%%
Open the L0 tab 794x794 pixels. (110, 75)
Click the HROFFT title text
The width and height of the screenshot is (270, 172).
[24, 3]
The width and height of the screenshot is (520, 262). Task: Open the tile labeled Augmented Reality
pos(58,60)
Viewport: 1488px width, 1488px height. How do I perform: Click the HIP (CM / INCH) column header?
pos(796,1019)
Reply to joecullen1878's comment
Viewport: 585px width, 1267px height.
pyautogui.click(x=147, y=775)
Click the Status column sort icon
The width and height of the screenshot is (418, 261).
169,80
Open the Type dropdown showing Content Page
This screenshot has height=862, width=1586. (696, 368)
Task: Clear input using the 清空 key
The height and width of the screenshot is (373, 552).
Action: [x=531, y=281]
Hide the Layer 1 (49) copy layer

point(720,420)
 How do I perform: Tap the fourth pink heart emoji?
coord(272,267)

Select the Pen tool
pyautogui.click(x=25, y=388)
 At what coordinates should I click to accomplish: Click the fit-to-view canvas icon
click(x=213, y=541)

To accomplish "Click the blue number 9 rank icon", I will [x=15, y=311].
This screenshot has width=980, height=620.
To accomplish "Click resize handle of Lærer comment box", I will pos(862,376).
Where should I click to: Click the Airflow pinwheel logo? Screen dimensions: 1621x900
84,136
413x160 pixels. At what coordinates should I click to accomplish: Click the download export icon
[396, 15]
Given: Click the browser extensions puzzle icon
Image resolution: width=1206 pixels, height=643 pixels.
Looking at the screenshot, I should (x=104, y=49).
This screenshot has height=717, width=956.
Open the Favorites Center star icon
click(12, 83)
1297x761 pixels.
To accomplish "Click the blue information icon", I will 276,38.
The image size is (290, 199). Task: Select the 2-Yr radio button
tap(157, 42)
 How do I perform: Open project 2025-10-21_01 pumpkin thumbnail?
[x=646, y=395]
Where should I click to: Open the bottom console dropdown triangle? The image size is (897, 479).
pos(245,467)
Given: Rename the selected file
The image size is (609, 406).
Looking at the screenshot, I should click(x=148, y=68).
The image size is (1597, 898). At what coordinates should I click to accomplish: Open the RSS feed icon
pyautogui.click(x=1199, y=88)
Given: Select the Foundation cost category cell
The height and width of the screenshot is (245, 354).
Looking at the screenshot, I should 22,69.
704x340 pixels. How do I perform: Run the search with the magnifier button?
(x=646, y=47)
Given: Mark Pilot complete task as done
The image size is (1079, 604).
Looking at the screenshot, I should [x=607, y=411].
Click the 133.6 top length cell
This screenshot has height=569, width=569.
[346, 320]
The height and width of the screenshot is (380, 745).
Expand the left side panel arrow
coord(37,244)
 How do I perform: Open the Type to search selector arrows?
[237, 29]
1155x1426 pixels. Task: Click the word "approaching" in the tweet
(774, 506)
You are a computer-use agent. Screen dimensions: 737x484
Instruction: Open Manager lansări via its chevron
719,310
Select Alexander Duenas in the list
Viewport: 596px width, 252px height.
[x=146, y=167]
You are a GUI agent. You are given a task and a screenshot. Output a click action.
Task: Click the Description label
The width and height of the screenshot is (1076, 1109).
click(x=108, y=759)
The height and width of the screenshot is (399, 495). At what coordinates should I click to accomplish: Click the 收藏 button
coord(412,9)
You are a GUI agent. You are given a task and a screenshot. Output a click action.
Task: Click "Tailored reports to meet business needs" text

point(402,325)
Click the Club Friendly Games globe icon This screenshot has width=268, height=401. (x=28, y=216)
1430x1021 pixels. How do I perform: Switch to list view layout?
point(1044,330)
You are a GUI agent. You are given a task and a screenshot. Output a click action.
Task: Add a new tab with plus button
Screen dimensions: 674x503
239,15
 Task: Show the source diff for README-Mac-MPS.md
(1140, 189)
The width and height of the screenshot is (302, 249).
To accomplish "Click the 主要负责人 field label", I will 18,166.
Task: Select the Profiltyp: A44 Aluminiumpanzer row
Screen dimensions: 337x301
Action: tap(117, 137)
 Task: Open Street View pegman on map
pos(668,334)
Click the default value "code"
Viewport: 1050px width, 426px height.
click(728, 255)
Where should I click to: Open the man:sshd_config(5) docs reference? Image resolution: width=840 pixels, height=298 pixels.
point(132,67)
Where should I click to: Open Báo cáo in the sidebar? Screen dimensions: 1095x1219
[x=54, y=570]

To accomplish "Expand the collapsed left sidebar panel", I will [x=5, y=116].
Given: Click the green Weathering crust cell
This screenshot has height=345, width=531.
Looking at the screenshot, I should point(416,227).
%%
Return all of the rows above word for word, with each line unchanged and in its original order.

Open the L0 tab 794x794 pixels. (110, 75)
Click the HROFFT title text
The width and height of the screenshot is (270, 172).
[24, 3]
The width and height of the screenshot is (520, 262). Task: Open the tile labeled Augmented Reality
pos(58,60)
Viewport: 1488px width, 1488px height. How do I perform: Click the HIP (CM / INCH) column header?
pos(796,1019)
Reply to joecullen1878's comment
Viewport: 585px width, 1267px height.
pyautogui.click(x=147, y=775)
Click the Status column sort icon
The width and height of the screenshot is (418, 261).
169,80
Open the Type dropdown showing Content Page
This screenshot has height=862, width=1586. (696, 368)
Task: Clear input using the 清空 key
The height and width of the screenshot is (373, 552).
Action: [x=531, y=281]
Hide the Layer 1 (49) copy layer

point(720,420)
 How do I perform: Tap the fourth pink heart emoji?
coord(272,267)

Select the Pen tool
pyautogui.click(x=25, y=388)
 At what coordinates should I click to accomplish: Click the fit-to-view canvas icon
click(x=213, y=541)

To accomplish "Click the blue number 9 rank icon", I will [x=15, y=311].
This screenshot has width=980, height=620.
To accomplish "Click resize handle of Lærer comment box", I will pos(862,376).
Where should I click to: Click the Airflow pinwheel logo? Screen dimensions: 1621x900
84,136
413x160 pixels. At what coordinates should I click to accomplish: Click the download export icon
[396, 15]
Given: Click the browser extensions puzzle icon
Image resolution: width=1206 pixels, height=643 pixels.
Looking at the screenshot, I should (x=104, y=49).
This screenshot has height=717, width=956.
Open the Favorites Center star icon
click(12, 83)
1297x761 pixels.
To accomplish "Click the blue information icon", I will 276,38.
The image size is (290, 199). Task: Select the 2-Yr radio button
tap(157, 42)
 How do I perform: Open project 2025-10-21_01 pumpkin thumbnail?
[x=646, y=395]
Where should I click to: Open the bottom console dropdown triangle? The image size is (897, 479).
pos(245,467)
Given: Rename the selected file
The image size is (609, 406).
Looking at the screenshot, I should click(x=148, y=68).
The image size is (1597, 898). At what coordinates should I click to accomplish: Open the RSS feed icon
pyautogui.click(x=1199, y=88)
Given: Select the Foundation cost category cell
The height and width of the screenshot is (245, 354).
Looking at the screenshot, I should 22,69.
704x340 pixels. How do I perform: Run the search with the magnifier button?
(x=646, y=47)
Given: Mark Pilot complete task as done
The image size is (1079, 604).
Looking at the screenshot, I should [x=607, y=411].
Click the 133.6 top length cell
This screenshot has height=569, width=569.
[346, 320]
The height and width of the screenshot is (380, 745).
Expand the left side panel arrow
coord(37,244)
 How do I perform: Open the Type to search selector arrows?
[237, 29]
1155x1426 pixels. Task: Click the word "approaching" in the tweet
(774, 506)
You are a computer-use agent. Screen dimensions: 737x484
Instruction: Open Manager lansări via its chevron
719,310
Select Alexander Duenas in the list
Viewport: 596px width, 252px height.
[x=146, y=167]
You are a GUI agent. You are given a task and a screenshot. Output a click action.
Task: Click the Description label
The width and height of the screenshot is (1076, 1109).
click(x=108, y=759)
The height and width of the screenshot is (399, 495). At what coordinates should I click to accomplish: Click the 收藏 button
coord(412,9)
You are a GUI agent. You are given a task and a screenshot. Output a click action.
Task: Click "Tailored reports to meet business needs" text

point(402,325)
Click the Club Friendly Games globe icon This screenshot has width=268, height=401. (x=28, y=216)
1430x1021 pixels. How do I perform: Switch to list view layout?
point(1044,330)
You are a GUI agent. You are given a task and a screenshot. Output a click action.
Task: Add a new tab with plus button
Screen dimensions: 674x503
239,15
 Task: Show the source diff for README-Mac-MPS.md
(1140, 189)
The width and height of the screenshot is (302, 249).
To accomplish "Click the 主要负责人 field label", I will 18,166.
Task: Select the Profiltyp: A44 Aluminiumpanzer row
Screen dimensions: 337x301
Action: tap(117, 137)
 Task: Open Street View pegman on map
pos(668,334)
Click the default value "code"
Viewport: 1050px width, 426px height.
click(728, 255)
Where should I click to: Open the man:sshd_config(5) docs reference? Image resolution: width=840 pixels, height=298 pixels.
point(132,67)
Where should I click to: Open Báo cáo in the sidebar? Screen dimensions: 1095x1219
[x=54, y=570]

To accomplish "Expand the collapsed left sidebar panel", I will [x=5, y=116].
Given: Click the green Weathering crust cell
This screenshot has height=345, width=531.
Looking at the screenshot, I should point(416,227).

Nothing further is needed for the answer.